Two of Trump’s picks, Kennedy and Charles Kushner, his nominee for U.S. ambassador to France, also have criminal records. In the poll, 61 percent of voters said criminal convictions are disqualifying for Cabinet nominees, with a stark partisan divide: 84 percent of Harris voters but only 45 percent of Trump voters agreed.

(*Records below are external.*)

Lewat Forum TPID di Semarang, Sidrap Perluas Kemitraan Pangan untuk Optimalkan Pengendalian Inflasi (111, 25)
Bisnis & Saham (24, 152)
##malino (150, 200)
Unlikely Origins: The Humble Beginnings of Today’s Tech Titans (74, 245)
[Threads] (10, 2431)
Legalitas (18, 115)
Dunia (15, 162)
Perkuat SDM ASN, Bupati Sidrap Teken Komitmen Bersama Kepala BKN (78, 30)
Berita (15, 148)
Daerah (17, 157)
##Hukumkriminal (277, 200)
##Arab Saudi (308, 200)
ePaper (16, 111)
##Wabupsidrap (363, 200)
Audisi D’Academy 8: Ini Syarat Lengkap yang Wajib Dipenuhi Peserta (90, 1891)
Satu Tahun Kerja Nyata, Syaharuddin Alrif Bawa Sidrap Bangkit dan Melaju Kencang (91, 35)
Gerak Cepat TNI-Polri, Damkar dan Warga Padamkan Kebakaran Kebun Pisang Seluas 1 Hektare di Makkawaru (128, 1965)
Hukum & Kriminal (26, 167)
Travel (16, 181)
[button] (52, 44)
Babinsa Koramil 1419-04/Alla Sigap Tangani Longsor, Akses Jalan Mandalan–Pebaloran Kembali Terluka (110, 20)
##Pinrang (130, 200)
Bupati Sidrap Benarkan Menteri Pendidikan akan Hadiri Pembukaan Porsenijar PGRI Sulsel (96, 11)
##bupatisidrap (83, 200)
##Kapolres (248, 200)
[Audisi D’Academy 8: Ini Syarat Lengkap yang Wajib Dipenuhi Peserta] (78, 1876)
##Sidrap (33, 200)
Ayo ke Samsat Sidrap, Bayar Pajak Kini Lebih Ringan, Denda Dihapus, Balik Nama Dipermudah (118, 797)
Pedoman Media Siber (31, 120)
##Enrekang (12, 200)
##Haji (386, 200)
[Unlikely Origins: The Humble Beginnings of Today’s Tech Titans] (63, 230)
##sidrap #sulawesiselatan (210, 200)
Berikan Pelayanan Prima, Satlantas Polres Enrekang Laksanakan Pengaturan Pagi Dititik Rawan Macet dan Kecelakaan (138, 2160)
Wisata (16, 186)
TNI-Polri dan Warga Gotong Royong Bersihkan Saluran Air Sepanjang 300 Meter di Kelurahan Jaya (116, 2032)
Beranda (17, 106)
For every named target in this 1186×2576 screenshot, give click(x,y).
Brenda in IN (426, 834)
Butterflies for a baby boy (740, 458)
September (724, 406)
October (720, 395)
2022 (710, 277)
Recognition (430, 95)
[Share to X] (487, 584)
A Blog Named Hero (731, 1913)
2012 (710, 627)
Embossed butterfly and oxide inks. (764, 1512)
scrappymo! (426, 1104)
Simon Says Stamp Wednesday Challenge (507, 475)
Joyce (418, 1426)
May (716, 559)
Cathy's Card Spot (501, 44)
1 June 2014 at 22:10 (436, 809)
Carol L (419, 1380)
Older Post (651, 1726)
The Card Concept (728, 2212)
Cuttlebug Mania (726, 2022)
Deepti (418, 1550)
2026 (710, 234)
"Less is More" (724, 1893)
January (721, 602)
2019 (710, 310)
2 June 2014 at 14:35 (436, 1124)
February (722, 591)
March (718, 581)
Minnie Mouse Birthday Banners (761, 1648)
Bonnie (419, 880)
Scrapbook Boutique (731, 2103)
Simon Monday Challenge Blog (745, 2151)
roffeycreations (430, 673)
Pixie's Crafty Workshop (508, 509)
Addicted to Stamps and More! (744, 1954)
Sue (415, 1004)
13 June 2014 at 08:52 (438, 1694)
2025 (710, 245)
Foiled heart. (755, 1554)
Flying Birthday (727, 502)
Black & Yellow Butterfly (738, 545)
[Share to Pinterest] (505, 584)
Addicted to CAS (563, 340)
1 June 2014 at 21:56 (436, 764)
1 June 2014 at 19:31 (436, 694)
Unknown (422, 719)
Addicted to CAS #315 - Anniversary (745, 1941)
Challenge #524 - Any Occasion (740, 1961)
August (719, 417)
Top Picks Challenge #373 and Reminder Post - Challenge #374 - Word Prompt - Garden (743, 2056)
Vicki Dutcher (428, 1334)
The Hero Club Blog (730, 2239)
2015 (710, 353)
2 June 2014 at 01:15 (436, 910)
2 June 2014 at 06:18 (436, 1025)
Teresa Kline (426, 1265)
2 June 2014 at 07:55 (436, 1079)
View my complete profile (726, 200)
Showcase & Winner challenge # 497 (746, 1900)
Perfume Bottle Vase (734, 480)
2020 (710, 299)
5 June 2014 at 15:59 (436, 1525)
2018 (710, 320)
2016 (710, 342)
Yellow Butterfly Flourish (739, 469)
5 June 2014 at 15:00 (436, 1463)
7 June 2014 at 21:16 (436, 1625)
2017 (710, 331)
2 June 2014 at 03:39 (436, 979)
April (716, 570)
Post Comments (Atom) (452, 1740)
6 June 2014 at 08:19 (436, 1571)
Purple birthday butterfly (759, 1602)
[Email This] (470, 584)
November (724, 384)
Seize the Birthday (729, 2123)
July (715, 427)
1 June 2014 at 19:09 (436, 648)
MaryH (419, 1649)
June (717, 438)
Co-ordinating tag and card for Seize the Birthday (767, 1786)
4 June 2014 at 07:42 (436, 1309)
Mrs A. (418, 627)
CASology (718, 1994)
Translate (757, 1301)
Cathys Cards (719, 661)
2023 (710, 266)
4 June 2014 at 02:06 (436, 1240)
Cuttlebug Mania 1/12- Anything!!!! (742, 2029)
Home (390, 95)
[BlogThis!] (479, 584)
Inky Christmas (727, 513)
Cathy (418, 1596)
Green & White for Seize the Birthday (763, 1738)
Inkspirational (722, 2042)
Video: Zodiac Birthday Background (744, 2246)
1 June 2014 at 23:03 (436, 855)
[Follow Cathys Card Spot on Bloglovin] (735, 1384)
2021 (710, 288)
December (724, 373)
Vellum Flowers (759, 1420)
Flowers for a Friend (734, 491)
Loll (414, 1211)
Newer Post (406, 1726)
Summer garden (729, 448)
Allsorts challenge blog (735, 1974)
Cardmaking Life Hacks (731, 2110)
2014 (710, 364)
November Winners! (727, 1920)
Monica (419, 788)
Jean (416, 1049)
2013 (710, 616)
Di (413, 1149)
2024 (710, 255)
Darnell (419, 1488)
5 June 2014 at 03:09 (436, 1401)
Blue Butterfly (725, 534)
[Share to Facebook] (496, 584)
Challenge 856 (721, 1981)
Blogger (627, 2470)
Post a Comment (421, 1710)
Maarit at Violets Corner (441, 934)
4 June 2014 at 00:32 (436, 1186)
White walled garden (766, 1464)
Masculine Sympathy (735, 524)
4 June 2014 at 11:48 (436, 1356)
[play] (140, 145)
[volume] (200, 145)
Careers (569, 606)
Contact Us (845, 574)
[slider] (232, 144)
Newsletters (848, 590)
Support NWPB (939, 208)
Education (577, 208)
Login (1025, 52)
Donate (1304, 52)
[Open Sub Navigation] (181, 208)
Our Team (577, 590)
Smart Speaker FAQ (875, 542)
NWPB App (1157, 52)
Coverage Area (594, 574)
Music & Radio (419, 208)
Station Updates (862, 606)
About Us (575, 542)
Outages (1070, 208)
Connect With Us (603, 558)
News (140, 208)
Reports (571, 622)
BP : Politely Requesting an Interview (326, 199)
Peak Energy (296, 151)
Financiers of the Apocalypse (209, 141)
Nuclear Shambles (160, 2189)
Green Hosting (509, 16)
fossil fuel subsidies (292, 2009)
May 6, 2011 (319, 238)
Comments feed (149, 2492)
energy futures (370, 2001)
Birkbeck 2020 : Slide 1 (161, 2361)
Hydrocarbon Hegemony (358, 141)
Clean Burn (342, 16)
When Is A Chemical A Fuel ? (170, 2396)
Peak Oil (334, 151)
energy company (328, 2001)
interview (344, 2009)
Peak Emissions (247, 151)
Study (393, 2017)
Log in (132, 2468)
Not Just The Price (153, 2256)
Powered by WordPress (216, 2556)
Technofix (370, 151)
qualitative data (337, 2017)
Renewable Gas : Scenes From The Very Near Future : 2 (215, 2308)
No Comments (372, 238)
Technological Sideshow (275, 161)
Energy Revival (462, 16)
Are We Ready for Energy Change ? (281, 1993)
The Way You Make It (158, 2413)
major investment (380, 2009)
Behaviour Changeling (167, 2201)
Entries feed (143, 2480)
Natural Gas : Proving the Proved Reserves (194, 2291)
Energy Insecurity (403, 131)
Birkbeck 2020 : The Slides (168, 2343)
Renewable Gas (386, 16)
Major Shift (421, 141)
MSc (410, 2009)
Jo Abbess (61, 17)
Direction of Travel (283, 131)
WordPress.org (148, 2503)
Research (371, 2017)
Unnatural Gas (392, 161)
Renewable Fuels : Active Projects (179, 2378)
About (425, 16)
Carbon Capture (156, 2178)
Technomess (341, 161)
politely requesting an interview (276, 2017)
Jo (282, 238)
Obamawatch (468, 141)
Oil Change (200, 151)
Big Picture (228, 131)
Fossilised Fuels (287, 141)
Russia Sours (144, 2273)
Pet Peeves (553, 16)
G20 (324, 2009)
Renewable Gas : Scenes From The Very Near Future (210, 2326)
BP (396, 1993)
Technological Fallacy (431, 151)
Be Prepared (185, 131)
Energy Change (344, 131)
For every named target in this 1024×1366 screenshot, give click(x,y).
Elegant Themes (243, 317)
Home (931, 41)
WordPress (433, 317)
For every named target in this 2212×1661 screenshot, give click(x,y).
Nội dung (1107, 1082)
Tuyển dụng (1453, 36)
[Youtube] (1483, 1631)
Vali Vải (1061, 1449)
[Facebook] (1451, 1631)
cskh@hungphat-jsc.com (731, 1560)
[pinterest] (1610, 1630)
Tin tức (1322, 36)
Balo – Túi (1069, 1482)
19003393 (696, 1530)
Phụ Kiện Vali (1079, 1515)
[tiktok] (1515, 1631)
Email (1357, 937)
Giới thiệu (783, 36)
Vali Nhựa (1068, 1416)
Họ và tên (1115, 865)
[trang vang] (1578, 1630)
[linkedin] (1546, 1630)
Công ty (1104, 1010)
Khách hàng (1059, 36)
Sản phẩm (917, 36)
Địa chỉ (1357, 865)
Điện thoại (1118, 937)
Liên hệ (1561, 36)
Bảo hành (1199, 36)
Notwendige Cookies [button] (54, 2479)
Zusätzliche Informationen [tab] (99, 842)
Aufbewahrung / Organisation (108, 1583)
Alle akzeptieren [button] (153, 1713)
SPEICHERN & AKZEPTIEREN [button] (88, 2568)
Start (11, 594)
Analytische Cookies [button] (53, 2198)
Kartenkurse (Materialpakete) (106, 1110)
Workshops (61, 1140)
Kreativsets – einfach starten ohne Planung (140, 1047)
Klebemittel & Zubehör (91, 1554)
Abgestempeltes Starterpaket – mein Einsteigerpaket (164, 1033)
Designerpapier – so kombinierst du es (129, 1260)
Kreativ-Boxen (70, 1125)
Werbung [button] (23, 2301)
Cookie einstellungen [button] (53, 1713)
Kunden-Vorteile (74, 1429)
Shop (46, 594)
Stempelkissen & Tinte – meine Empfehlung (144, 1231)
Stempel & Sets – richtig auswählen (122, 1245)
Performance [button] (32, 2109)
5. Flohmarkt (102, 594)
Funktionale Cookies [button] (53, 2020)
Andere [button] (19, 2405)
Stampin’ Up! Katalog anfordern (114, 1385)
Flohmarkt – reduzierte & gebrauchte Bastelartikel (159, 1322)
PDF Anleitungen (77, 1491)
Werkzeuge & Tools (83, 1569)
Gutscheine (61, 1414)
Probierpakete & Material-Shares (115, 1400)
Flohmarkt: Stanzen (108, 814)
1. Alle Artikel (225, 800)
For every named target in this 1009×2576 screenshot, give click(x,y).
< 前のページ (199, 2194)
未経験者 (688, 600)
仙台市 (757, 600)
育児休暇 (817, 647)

In May, Trump was convicted on 34 felony counts of falsifying business records.
Kennedy, who has been open about his past struggles with drug addiction, pleaded guilty to heroin possession in 1984 after he was found with the drug in his luggage on a flight to South Dakota.
Kushner, a wealthy New Jersey real estate developer and the father-in-law of Trump’s daughter Ivanka, has served time in federal prison. In 2005, he was sentenced to 24 months after pleading guilty to tax fraud, campaign finance violations and retaliating against a cooperating witness by hiring a sex worker to seduce his brother-in-law, secretly recording the encounter on video and sending it to his sister as retribution for her cooperation in the tax evasion case against him. Former New Jersey Gov. Chris Christie, who prosecuted the case as U.S. attorney, called Kushner’s offenses among “the most loathsome, disgusting crimes” he prosecuted. Trump pardoned Kushner at the end of his first term.